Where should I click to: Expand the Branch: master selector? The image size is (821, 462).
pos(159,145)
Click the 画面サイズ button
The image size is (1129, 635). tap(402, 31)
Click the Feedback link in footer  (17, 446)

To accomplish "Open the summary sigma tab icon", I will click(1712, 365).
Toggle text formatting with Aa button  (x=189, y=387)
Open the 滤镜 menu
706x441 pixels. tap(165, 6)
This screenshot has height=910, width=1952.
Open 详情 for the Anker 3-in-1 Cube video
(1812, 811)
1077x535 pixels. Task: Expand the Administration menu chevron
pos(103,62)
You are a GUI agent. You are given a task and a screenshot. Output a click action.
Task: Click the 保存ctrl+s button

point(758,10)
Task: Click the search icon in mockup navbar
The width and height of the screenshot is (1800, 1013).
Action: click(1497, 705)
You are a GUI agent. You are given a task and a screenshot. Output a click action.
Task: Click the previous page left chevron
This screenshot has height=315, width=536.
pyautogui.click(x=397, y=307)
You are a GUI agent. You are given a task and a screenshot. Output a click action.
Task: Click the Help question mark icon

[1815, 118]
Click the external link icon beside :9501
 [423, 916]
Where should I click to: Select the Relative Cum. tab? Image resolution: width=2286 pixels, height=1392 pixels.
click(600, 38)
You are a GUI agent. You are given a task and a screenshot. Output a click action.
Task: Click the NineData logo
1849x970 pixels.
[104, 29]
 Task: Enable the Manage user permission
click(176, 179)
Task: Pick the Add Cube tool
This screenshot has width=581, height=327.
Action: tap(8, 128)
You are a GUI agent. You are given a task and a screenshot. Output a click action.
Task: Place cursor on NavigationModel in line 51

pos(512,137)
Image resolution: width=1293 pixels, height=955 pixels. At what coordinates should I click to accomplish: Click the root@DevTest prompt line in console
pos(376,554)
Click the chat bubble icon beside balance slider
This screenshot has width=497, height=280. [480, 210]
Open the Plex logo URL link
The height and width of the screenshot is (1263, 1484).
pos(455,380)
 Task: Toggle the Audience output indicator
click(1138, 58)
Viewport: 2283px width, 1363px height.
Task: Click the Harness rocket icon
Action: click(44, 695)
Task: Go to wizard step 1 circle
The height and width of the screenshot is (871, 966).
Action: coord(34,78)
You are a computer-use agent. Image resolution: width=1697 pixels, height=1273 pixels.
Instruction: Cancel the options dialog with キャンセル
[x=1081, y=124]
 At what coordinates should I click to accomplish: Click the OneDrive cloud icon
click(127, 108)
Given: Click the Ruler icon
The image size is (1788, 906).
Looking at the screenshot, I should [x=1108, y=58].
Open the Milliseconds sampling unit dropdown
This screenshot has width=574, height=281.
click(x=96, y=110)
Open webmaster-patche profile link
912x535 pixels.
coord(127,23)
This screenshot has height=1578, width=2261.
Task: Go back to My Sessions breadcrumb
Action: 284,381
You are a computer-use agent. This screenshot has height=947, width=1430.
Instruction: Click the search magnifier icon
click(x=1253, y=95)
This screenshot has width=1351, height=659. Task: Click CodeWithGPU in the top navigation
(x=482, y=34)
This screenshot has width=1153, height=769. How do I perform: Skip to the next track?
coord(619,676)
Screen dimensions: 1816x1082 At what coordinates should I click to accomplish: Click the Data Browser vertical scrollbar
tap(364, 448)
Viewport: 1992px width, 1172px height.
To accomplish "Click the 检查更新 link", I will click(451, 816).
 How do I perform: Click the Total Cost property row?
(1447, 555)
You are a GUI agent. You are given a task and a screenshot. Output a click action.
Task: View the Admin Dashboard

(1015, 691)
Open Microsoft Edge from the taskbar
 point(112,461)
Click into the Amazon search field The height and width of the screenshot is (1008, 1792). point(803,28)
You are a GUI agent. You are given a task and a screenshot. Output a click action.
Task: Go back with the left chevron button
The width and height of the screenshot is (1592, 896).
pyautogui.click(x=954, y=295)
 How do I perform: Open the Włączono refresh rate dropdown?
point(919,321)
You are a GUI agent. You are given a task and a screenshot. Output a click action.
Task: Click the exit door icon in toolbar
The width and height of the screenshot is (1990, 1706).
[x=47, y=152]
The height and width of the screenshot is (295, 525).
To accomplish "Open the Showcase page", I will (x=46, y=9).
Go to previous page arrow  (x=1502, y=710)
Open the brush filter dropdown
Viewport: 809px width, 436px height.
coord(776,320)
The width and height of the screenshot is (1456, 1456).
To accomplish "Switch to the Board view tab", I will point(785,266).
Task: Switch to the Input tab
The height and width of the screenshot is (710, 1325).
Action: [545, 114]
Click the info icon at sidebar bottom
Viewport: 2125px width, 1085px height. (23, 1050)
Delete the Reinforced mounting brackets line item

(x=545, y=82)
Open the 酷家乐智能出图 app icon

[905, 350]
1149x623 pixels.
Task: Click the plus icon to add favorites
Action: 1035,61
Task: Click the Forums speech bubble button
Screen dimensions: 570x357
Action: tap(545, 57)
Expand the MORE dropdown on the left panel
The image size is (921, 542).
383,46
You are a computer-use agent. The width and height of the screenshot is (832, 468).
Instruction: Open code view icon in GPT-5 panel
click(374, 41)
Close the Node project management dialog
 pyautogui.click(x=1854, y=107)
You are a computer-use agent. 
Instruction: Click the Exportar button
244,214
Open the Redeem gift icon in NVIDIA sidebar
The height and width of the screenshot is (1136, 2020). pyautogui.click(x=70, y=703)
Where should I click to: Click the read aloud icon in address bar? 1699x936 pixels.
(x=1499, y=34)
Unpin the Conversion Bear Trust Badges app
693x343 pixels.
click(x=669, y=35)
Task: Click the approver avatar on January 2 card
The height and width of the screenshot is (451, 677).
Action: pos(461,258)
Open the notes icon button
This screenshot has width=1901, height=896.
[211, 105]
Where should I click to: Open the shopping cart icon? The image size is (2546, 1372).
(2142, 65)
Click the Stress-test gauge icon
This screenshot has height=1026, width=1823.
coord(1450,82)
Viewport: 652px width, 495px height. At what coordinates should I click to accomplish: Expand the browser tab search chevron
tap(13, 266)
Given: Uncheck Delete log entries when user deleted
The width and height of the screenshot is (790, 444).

Required action —
Copy each line of the listing above that includes the word "will".

Answer to this task —
To accomplish "Open the summary sigma tab icon", I will click(1712, 365).
To accomplish "Click the 检查更新 link", I will click(451, 816).
To accomplish "Open the Showcase page", I will (x=46, y=9).
To accomplish "Switch to the Board view tab", I will point(785,266).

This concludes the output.